What is expected – Give back all the records below, unaltered.

Stored entries:

####################

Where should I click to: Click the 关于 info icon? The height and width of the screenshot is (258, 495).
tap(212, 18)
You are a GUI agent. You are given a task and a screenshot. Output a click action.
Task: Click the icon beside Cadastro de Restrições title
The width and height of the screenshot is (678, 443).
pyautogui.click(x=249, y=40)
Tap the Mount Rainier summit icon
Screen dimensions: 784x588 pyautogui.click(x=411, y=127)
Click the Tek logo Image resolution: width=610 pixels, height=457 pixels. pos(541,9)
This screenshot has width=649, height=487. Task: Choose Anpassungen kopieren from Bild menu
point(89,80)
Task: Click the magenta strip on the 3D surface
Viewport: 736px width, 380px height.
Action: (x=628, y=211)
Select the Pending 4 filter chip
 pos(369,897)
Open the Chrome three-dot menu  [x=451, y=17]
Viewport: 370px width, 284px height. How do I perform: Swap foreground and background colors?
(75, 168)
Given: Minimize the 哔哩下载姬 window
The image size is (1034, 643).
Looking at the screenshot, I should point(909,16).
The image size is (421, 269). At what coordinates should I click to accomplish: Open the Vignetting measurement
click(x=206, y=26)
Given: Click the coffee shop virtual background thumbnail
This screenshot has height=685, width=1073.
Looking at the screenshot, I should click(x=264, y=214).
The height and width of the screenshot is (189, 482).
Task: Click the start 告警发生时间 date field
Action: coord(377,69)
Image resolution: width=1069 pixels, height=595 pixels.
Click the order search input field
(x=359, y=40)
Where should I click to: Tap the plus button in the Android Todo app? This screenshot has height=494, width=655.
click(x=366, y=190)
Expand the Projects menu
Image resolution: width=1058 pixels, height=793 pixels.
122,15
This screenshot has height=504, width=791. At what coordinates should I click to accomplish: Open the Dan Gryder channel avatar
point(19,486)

####################

Expected output –
Where should I click to: Click the 关于 info icon? The height and width of the screenshot is (258, 495).
tap(212, 18)
You are a GUI agent. You are given a task and a screenshot. Output a click action.
Task: Click the icon beside Cadastro de Restrições title
The width and height of the screenshot is (678, 443).
pyautogui.click(x=249, y=40)
Tap the Mount Rainier summit icon
Screen dimensions: 784x588 pyautogui.click(x=411, y=127)
Click the Tek logo Image resolution: width=610 pixels, height=457 pixels. pos(541,9)
This screenshot has width=649, height=487. Task: Choose Anpassungen kopieren from Bild menu
point(89,80)
Task: Click the magenta strip on the 3D surface
Viewport: 736px width, 380px height.
Action: (x=628, y=211)
Select the Pending 4 filter chip
 pos(369,897)
Open the Chrome three-dot menu  [x=451, y=17]
Viewport: 370px width, 284px height. How do I perform: Swap foreground and background colors?
(75, 168)
Given: Minimize the 哔哩下载姬 window
The image size is (1034, 643).
Looking at the screenshot, I should point(909,16).
The image size is (421, 269). At what coordinates should I click to accomplish: Open the Vignetting measurement
click(x=206, y=26)
Given: Click the coffee shop virtual background thumbnail
This screenshot has height=685, width=1073.
Looking at the screenshot, I should click(x=264, y=214).
The height and width of the screenshot is (189, 482).
Task: Click the start 告警发生时间 date field
Action: coord(377,69)
Image resolution: width=1069 pixels, height=595 pixels.
Click the order search input field
(x=359, y=40)
Where should I click to: Tap the plus button in the Android Todo app? This screenshot has height=494, width=655.
click(x=366, y=190)
Expand the Projects menu
Image resolution: width=1058 pixels, height=793 pixels.
122,15
This screenshot has height=504, width=791. At what coordinates should I click to accomplish: Open the Dan Gryder channel avatar
point(19,486)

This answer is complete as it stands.